Dealers spent the money to comply with 61 major federal rules, the report said. As a result, consumers paid more and the U.S. economy paid in the form of 10,550 fewer dealership jobs, the research found.
“The additional costs for new-car dealerships to comply with federal regulations are passed along to our customers in the form of higher prices, which results in lower vehicle sales and reduced employment at dealerships,” said Forrest McConnell, chairman of the National Automobile Dealers Association and a Honda and Acura dealer in Montgomery, Ala.
NADA commissioned the study, “The Impact of Federal Regulations on Franchised Automobile Dealerships,” which was conducted by the Center for Automotive Research in Ann Arbor, Mich.
In 2012, the average dealership spent $182,754 to comply with federal mandates governing employment, business operations, vehicle financing, sales, marketing, vehicle repair and maintenance, the study said.

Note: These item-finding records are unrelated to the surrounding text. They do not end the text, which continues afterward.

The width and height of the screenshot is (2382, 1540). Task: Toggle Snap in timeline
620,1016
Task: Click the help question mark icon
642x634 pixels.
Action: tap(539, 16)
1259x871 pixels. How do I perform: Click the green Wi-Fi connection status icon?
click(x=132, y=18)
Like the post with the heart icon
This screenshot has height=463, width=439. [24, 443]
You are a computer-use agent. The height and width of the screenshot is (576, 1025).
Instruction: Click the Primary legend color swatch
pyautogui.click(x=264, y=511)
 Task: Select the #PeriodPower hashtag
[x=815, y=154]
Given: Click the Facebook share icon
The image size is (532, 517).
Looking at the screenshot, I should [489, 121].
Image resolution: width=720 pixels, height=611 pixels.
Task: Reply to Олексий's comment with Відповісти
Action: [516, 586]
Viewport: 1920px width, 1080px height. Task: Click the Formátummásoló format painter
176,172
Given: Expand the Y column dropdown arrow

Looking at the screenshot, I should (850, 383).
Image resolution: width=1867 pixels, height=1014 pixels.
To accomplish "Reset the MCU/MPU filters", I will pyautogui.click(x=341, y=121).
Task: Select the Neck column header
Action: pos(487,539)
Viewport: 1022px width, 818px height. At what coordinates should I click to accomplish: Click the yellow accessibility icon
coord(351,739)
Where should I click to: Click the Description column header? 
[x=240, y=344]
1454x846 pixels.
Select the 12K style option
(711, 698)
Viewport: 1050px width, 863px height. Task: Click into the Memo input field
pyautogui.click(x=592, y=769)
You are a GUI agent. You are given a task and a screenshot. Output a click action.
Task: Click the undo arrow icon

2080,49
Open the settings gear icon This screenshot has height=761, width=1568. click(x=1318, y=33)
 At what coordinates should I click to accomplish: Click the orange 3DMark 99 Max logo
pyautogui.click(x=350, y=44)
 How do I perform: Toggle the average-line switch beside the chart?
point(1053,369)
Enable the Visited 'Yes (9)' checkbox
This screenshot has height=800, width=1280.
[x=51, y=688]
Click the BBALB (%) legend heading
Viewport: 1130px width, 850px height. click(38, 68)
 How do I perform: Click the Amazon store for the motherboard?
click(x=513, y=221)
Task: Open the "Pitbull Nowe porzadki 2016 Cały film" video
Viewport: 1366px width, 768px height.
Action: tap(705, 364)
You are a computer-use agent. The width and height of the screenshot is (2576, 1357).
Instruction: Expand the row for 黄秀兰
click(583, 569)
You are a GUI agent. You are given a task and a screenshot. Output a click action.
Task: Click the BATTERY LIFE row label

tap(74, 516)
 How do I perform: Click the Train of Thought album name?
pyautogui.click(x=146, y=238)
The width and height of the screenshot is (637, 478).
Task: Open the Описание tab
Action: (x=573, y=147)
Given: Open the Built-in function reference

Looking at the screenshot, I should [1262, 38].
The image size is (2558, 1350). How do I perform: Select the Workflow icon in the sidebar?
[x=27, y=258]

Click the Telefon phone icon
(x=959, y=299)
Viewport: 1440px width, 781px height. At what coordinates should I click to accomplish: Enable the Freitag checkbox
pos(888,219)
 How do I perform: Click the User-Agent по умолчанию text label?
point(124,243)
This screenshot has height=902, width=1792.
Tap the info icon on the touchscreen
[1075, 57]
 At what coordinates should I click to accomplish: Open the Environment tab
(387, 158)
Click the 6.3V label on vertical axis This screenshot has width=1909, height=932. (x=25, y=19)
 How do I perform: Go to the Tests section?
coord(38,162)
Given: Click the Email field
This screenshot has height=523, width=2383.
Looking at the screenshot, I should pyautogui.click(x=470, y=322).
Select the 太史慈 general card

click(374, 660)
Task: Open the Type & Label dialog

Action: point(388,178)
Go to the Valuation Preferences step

The regulatory costs equaled about 22 percent of the average dealership’s pretax profits, or about $2,400 per dealership employee. The average dealership needed to sell 106 vehicles in 2012 to recoup its regulatory compliance costs, the report concluded.
Regulations on employment, accounting and vehicle financing made up nearly two-thirds of the estimated federal regulatory compliance costs, the study said.
The study estimated the overall impact of these costs on the 2012 U.S. economy at $10.5 billion in lost economic output and more than 75,000 fewer jobs.
The compliance cost estimates were based on a study of eight dealerships: one in Maryland and the rest in Michigan and Ohio. Dealers interviewed in 2013 and 2014 were asked to estimate costs and were “encouraged to substantiate costs, where appropriate,” the study said.
The study did not analyze the cost of mandates, such as fuel economy and safety rules, on manufacturers. It also did not study state and local regulatory mandates.